Hey all!

My name is Sahar Durali and I’m a new blogger for Americans for Informed Democracy’s Global Development Program. I’m finishing my last year at Penn State University, where I study History and Political Science and am looking forward to writing about and discussing global development issues with you! Anyhow, I wanted to call all of your attention to the worsening situation in Congo.

A few weeks ago, I read a BBC opinion poll asking readers what can be done to stabilize the crisis-ridden Democratic Republic of Congo and if current UN peacekeeping efforts are enough. Though there were a few responses from South Africa and Nigeria, comments predominantly streamed from the US, Canada and Europe. Many expressed outraged at the prospect of more aid committed to what they saw as a politically-inept, chronically war-ravaged continent of Africa. More than one responder listed recolonization as the only way forward for a continent “clearly incapable of governing itself.”

Yet, many fail to understand the complexity of Western aid relations in Africa.

The Rwandan genocide of the 1990s left approximately one million dead. Countries around the globe recoiled in collective shame at their indifference to intervening in this bloody humanitarian crisis. Today, Rwanda is one of the United States’ staunchest allies in Africa.

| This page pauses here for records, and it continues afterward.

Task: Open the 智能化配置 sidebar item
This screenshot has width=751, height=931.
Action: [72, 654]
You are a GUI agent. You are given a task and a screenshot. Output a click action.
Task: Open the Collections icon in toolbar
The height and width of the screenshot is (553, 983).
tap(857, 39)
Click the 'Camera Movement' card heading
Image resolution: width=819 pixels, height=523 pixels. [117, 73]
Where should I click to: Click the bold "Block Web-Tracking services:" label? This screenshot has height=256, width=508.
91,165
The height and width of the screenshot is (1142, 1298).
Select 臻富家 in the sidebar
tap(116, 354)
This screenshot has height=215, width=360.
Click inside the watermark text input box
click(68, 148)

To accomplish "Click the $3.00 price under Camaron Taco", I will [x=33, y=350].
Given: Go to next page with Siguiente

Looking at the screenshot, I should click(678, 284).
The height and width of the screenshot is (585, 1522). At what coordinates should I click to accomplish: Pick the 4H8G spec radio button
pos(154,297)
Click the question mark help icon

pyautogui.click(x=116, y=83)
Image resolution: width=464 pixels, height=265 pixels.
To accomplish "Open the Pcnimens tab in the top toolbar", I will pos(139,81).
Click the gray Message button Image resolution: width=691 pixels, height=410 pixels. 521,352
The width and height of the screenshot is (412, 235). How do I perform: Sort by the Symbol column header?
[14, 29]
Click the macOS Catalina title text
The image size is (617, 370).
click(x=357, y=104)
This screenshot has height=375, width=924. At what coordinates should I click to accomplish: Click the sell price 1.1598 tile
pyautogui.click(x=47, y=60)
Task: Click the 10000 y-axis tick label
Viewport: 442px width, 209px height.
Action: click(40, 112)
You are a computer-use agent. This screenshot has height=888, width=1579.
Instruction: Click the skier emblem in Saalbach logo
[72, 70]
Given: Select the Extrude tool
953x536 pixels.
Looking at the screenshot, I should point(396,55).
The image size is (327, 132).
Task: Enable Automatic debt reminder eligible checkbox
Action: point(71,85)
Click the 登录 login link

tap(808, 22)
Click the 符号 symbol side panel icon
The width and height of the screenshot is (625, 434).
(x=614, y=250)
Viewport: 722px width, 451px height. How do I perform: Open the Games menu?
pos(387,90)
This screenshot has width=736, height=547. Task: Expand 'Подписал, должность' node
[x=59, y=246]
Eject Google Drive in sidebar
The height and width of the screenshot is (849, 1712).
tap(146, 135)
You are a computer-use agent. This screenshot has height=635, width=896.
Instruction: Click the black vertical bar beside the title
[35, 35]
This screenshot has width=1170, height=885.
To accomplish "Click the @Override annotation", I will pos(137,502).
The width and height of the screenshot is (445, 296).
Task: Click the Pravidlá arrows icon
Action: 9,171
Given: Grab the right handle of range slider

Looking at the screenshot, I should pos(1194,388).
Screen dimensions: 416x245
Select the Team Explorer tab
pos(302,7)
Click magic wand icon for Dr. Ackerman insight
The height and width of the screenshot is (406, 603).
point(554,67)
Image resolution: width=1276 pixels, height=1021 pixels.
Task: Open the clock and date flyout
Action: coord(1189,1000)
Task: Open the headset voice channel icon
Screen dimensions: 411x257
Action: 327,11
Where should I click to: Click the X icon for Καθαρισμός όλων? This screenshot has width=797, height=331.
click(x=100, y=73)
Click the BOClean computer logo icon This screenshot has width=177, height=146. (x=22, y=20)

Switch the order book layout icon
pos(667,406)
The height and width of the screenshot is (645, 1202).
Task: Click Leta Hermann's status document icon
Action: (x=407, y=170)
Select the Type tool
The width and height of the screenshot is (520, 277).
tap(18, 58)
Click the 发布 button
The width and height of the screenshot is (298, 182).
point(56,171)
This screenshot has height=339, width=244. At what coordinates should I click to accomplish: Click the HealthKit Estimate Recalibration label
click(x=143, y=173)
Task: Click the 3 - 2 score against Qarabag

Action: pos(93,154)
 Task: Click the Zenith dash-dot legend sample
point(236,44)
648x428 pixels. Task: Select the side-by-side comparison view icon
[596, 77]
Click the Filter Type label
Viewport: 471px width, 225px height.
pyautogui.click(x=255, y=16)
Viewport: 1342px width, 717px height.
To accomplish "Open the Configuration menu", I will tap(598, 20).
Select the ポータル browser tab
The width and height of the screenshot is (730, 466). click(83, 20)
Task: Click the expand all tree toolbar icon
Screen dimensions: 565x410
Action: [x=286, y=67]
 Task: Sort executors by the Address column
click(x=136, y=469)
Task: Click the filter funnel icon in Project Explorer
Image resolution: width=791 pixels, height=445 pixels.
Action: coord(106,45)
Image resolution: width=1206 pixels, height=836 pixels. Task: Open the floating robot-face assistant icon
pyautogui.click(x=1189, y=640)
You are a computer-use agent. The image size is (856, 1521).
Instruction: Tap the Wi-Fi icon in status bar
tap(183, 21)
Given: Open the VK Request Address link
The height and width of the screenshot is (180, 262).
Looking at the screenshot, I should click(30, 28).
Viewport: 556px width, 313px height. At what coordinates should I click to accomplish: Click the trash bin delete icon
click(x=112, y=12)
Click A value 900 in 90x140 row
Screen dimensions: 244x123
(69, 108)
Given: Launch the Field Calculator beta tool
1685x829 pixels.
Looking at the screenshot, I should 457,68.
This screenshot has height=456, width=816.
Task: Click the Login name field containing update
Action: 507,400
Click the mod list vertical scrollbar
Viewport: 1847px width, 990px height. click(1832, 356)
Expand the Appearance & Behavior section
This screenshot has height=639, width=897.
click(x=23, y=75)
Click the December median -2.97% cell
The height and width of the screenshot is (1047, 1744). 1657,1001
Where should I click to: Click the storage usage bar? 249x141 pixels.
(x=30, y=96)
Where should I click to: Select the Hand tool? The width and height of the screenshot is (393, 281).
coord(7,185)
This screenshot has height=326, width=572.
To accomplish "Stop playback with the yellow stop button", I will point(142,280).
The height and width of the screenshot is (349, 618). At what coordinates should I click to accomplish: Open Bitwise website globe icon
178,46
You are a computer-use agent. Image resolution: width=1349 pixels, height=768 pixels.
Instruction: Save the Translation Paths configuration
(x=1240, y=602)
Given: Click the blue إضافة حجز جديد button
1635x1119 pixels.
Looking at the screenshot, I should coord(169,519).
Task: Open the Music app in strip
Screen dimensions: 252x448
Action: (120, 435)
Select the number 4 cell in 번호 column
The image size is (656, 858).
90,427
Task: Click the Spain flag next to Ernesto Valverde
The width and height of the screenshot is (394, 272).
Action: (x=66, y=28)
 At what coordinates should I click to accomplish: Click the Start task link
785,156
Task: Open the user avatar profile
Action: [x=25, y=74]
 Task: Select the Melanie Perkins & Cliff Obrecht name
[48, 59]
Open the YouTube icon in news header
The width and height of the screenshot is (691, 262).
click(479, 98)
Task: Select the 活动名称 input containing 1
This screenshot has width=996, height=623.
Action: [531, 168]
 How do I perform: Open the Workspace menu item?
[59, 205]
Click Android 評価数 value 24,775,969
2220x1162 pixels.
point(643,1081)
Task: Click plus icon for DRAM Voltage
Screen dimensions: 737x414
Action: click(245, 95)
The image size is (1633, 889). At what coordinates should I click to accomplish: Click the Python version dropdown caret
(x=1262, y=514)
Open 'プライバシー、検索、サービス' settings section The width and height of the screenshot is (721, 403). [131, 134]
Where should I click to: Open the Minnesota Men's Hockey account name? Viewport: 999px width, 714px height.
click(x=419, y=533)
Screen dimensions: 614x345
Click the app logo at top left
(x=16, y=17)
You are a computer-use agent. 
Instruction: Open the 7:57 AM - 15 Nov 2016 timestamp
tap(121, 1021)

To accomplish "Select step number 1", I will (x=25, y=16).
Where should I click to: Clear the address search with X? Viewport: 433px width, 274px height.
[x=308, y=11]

Surprisingly, however, Rwandan officials have been publicly denounced by the UN as exacerbating conflict through backing of Congolese rebel forces led by Laurent Nkunda, who claims to be defending ethnic Tutsis.

The New York Times reports the recent resurgent fighting has 250,000 people internally displaced and in need of immediate assistance. In some towns, up to 70 percent of women are reporting to be victim of rape and sexual assault, now recognized by UN officials as the highest in the world.

Congo is the size of Western Europe, and many call it the “fulcrum of Africa.” The conflict has the potential to destabilize much of the continent and has already drawn in neighboring Angola.

The U.S. State Department claims it aggressively pursues a policy of stability and democracy-building in Africa. But so long as the United States and other governments continue to provide support to Rwandan officials without holding them accountable for their share in the violence, the fighting in the Congo will not cease.  The unscrupulous comments of responders to the BBC poll not only overlook the devastating and lasting impacts of colonialism, but also reveal a mass ignorance regarding past and current US foreign policy in the region.

President-elect Barack Obama recently stated that resolving the Congolese conflict would be critical to a prosperous Africa. Let us hope that his administration does not fall trap to the same short-sighted policies of increased militarization of the past, but assumes collective responsibility along with other African governments to ensure progress and a process of peace that protects the political rights of the Congolese people.